Republican Senator Tom Cotton wrote an op-ed for Fox News on Saturday – four days after he detonated the New York Times Project 1619 in the Senate
WHAT IS THE 1619 PROJECT?
Project 1619 began as an essay published in a special issue of NYT Magazine in August 2019.
The question was about the 400th anniversary of the first enslaved Africans brought to the United States and the lasting legacy of slavery.
Journalist and creator Nikole Hannah-Jones received the 2020 Pulitzer Prize for Commentary for the play.
The work then evolved into a larger project reexamining America’s roots.

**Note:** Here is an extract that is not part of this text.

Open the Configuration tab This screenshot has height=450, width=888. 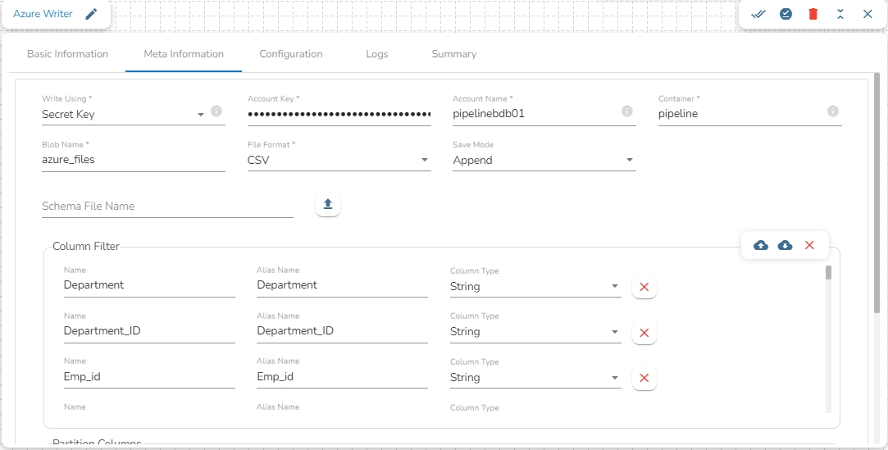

The project “aims to reframe the country’s history by placing the consequences of slavery and the contributions of black Americans at the very center of the national narrative,” according to the site.
His claims have been criticized and contested by historians and conservative politicians.
Dozens of events were planned by Plymouth 400, Inc, a non-profit organization tasked with running celebratory programs, before being pushed back to 2021 earlier this year due to the pandemic.
The refurbishment and subsequent transatlantic voyage of the Mayflower II, a 17th century replica of the ship, has also been postponed until next year. The ship had returned to Plymouth in August after extensive renovations.
In his speech to the Senate, he said: “There seems to be few commemorations, parades or festivals to celebrate pilgrims this year, perhaps in part because revisionist charlatans on the radical left have previously claimed responsibility for the pilgrims. year before as the true foundation of America.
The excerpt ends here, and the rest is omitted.